Por Telma Mondoni
Meados da década de 1960. As luzes das ruas, os letreiros de néon, os cinemas da São João e Paissandu, as enormes vitrines do Mappin e o cheirinho da Sears deslumbravam a menina nascida na pequena Teodoro Sampaio, no extremo Oeste do estado.
Também enxergava magia e poesia naquele parque enorme – o Ibirapuera- onde fazia piqueniques, corria, brincava, cansava. Mas ainda sobrava fôlego para convencer os tios a esticar até o mirante do aeroporto de Congonhas, onde observar pousos e decolagens dos Electras da Varig e da Vasp era praticamente uma obra de ficção comparada à simplicidade e à vida rural de sua terra natal.
Ir à feira-livre com a avó e sentir o cheirinho das maçãs, parar para ver peras equilibrando-se como uma pirâmide humana, bancas com uvas itália enormes, biscoitinhos e docinhos dos mais variados sabores e formatos da barraca do japonês facilmente faziam os olhinhos brilharem e a boca encher de água. Afinal, as frutas lá de casa eram bananas, mangas, mamãos, pinhas, goiabas, jacas; todas plantadas no quintal. Também, sazonalmente, podia comer doces e enormes jabuticabas colhidas na mata da Serra do Diabo pelo pai e tio. Laranjeiras eram proibidas na cidade. A vigilância sanitária as destruía devido ao cancro cítrico.
São Paulo demorava chegar. Além da ansiedade alimentada durante o ano inteiro, somente nas férias escolares de verão, e após um longo trajeto pelos trilhos da Sorocabana, conseguia desembarcar na estação Júlio Prestes.
Primeiro destino: casa da vovó Odete, na Vila Prudente. Os dias iniciavam-se com uma importante disputa: a vovó tinha de decidir qual dos quatro netos (meus três irmãos e eu) iria à Cepam, tradicional padaria do bairro, para comprar bengalas quentinhas e lógico, ter direito ao troco. Cheiros e sons ainda permeiam as doces lembranças de uma São Paulo na qual até mesmo uma criança de um distante e pacato lugarejo podia atravessar sozinha a rua dos Cliclames.
Segundo destino: casa dos padrinhos da irmã, em Higienópolis, do qual os dois irmãos habitualmente abriam mão. Afinal, os primos da Vila Prudente possuíam a mesma faixa etária e tinham mais liberdade para empinar pipas nas ruas (conhecidas como papagaios em Teodoro Sampaio) e jogar bola de gude (biroca para os teodorenses) nos quintais dos tios e vizinhos. Em Higienópolis, havia certo confinamento. Os edifícios – apesar de contar com amplos apartamentos – não possuíam áreas de lazer. Os “primos” de Higienópolis eram mais jovens, com idades equivalentes à minha e à de minha irmã. Para nós, e os sete “primos” da rua Albuquerque Lins, a diversão era a praça Buenos Aires. Neste caso, a lembrança degustiva remete-se ao suco de uva do piso térreo do único shopping center de São Paulo à época: o Iguatemi.
□ □ □
- _TAREFA ESCRITA 1_
Reproduza sem nenhuma alteração todas as linhas da listagem de entradas armazenadas, omitindo as imagens.
A crônica e a listagem não têm nenhuma relação entre si.

Entradas armazenadas:
□ □ □
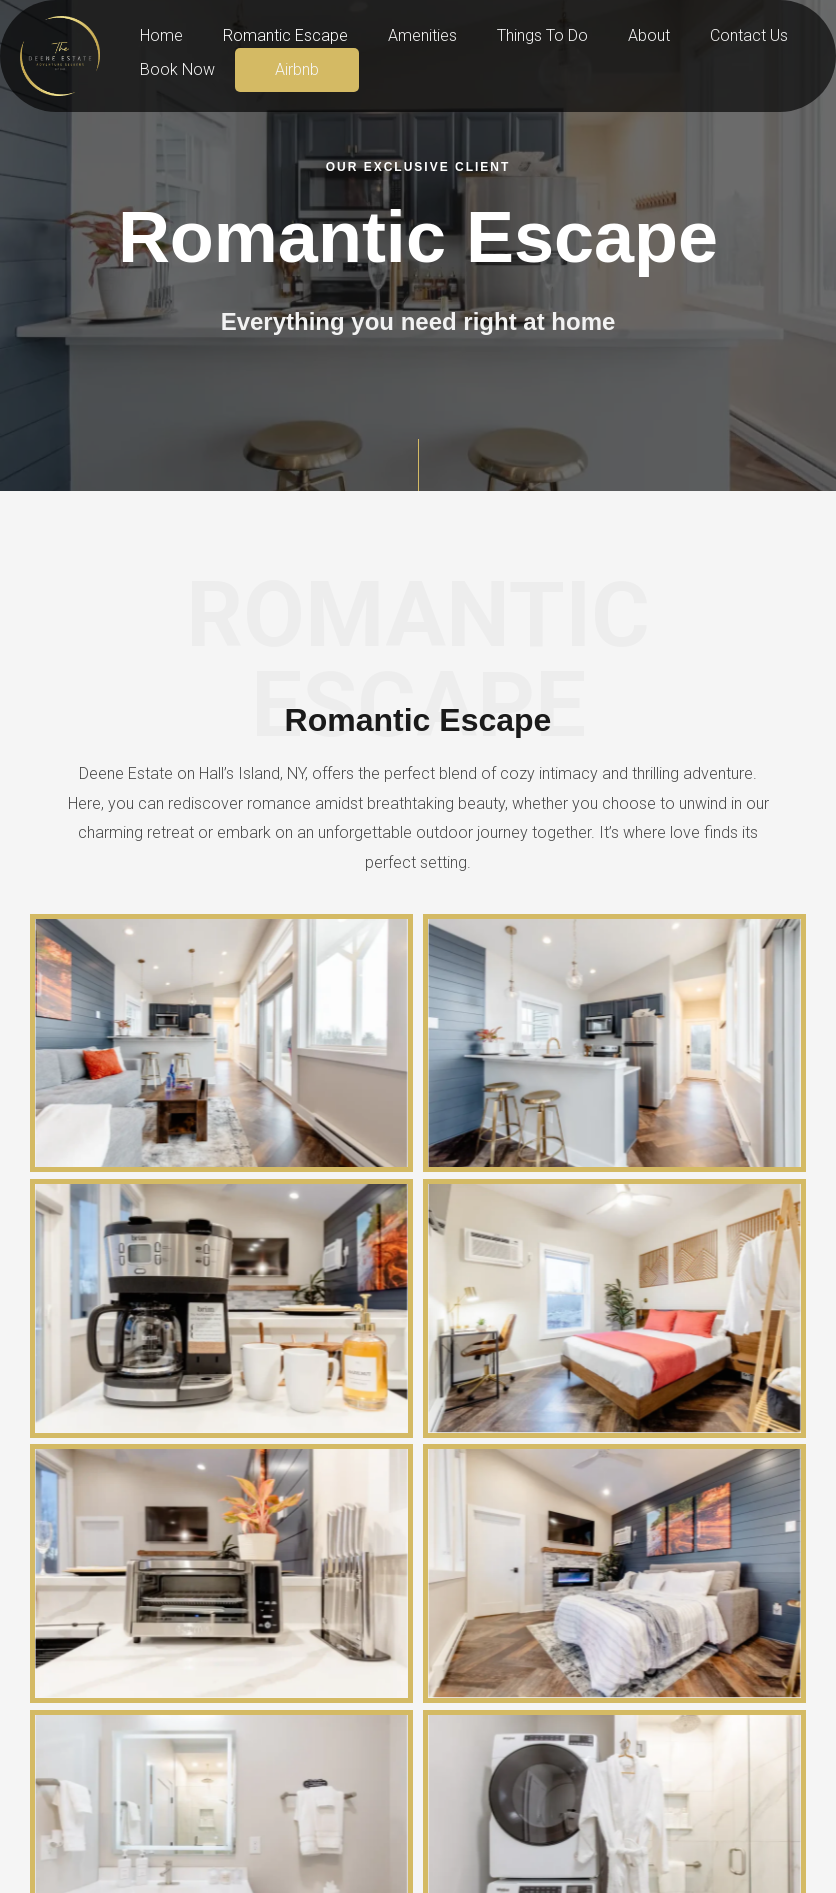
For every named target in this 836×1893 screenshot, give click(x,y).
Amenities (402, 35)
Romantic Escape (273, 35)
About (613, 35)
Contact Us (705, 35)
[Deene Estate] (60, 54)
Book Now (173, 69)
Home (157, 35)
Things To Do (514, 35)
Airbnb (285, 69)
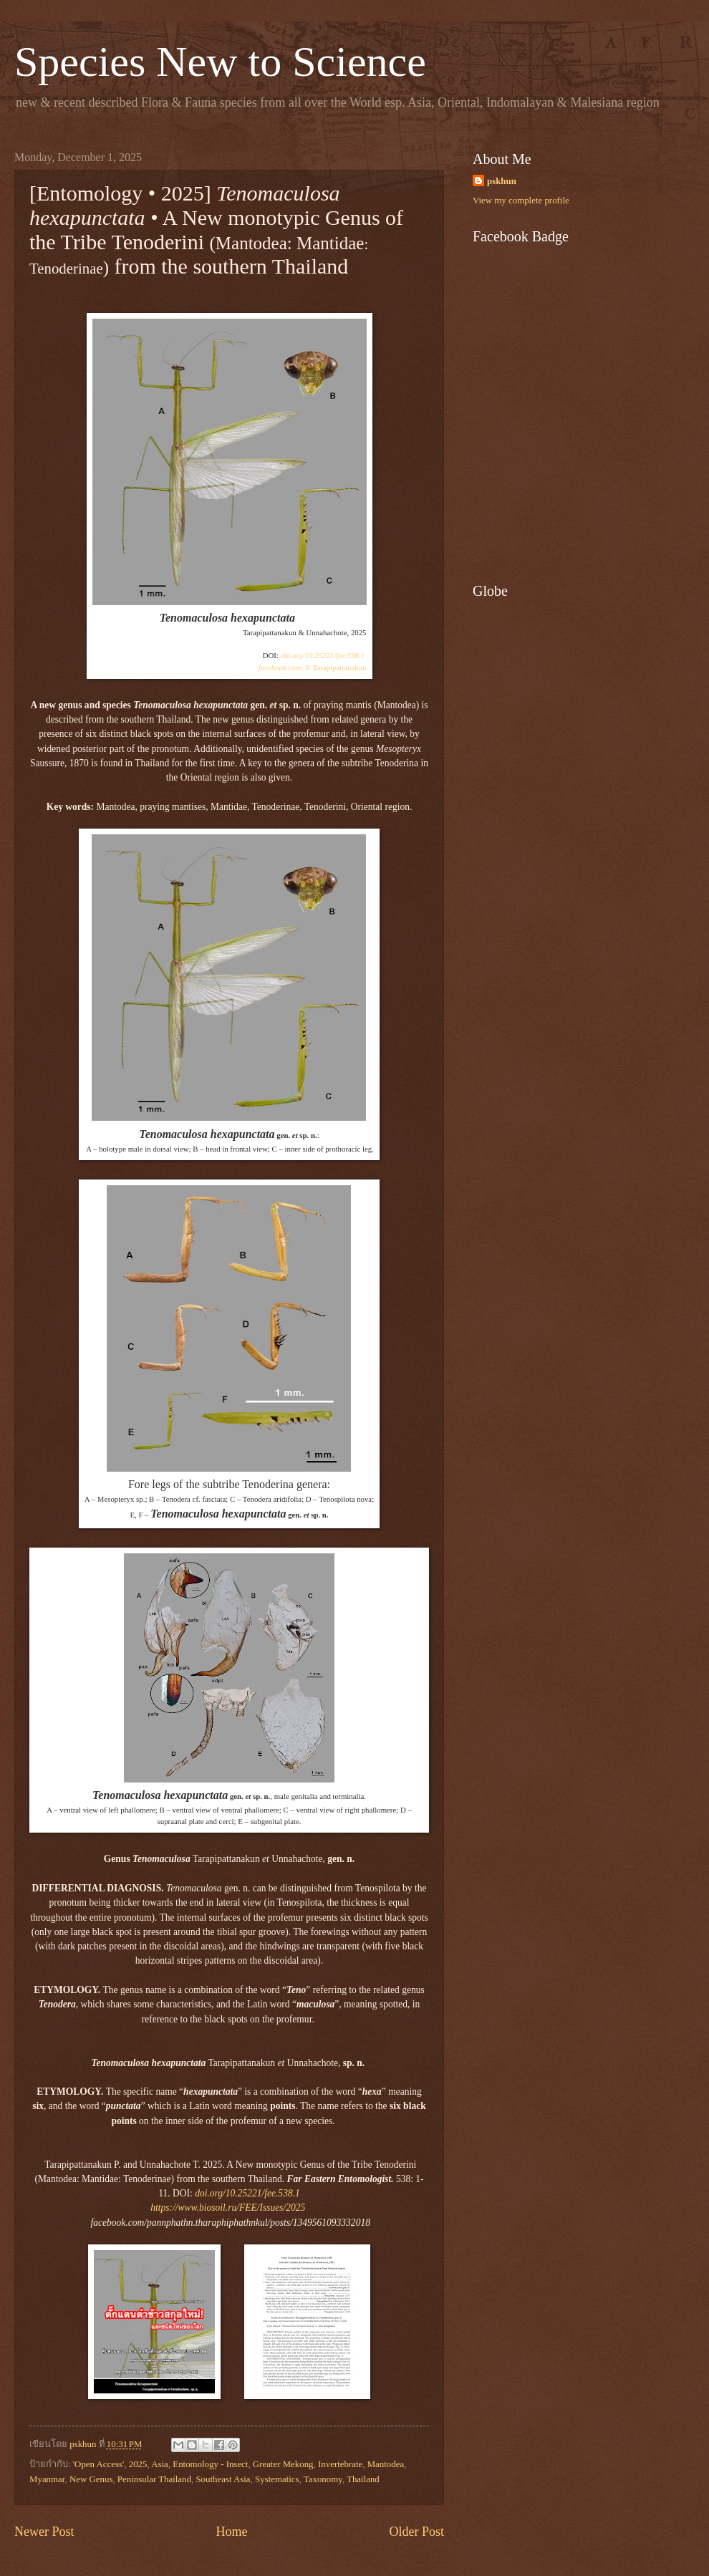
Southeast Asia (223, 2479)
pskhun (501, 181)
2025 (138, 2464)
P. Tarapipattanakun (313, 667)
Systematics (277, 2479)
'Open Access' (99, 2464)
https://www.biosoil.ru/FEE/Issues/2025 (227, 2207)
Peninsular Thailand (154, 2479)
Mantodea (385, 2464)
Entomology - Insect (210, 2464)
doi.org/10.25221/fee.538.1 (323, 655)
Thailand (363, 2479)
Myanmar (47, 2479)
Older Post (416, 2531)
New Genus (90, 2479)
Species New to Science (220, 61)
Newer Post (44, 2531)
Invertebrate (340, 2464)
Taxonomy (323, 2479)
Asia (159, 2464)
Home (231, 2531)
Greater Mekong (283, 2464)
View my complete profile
□ □ □
- _TAREFA ESCRITA 2_
Transcreva da crônica sobre São Paulo o trecho que vai de "Ir à feira-livre" até "ao cancro cítrico.", inclusive.

- _RESPOSTA FINAL 1_
For every named target in this 836×1893 screenshot, give click(x,y).
Amenities (402, 35)
Romantic Escape (273, 35)
About (613, 35)
Contact Us (705, 35)
[Deene Estate] (60, 54)
Book Now (173, 69)
Home (157, 35)
Things To Do (514, 35)
Airbnb (285, 69)
Southeast Asia (223, 2479)
pskhun (501, 181)
2025 (138, 2464)
P. Tarapipattanakun (313, 667)
Systematics (277, 2479)
'Open Access' (99, 2464)
https://www.biosoil.ru/FEE/Issues/2025 (227, 2207)
Peninsular Thailand (154, 2479)
Mantodea (385, 2464)
Entomology - Insect (210, 2464)
doi.org/10.25221/fee.538.1 (323, 655)
Thailand (363, 2479)
Myanmar (47, 2479)
Older Post (416, 2531)
New Genus (90, 2479)
Species New to Science (220, 61)
Newer Post (44, 2531)
Invertebrate (340, 2464)
Taxonomy (323, 2479)
Asia (159, 2464)
Home (231, 2531)
Greater Mekong (283, 2464)
View my complete profile

- _RESPOSTA FINAL 2_
Ir à feira-livre com a avó e sentir o cheirinho das maçãs, parar para ver peras equilibrando-se como uma pirâmide humana, bancas com uvas itália enormes, biscoitinhos e docinhos dos mais variados sabores e formatos da barraca do japonês facilmente faziam os olhinhos brilharem e a boca encher de água. Afinal, as frutas lá de casa eram bananas, mangas, mamãos, pinhas, goiabas, jacas; todas plantadas no quintal. Também, sazonalmente, podia comer doces e enormes jabuticabas colhidas na mata da Serra do Diabo pelo pai e tio. Laranjeiras eram proibidas na cidade. A vigilância sanitária as destruía devido ao cancro cítrico.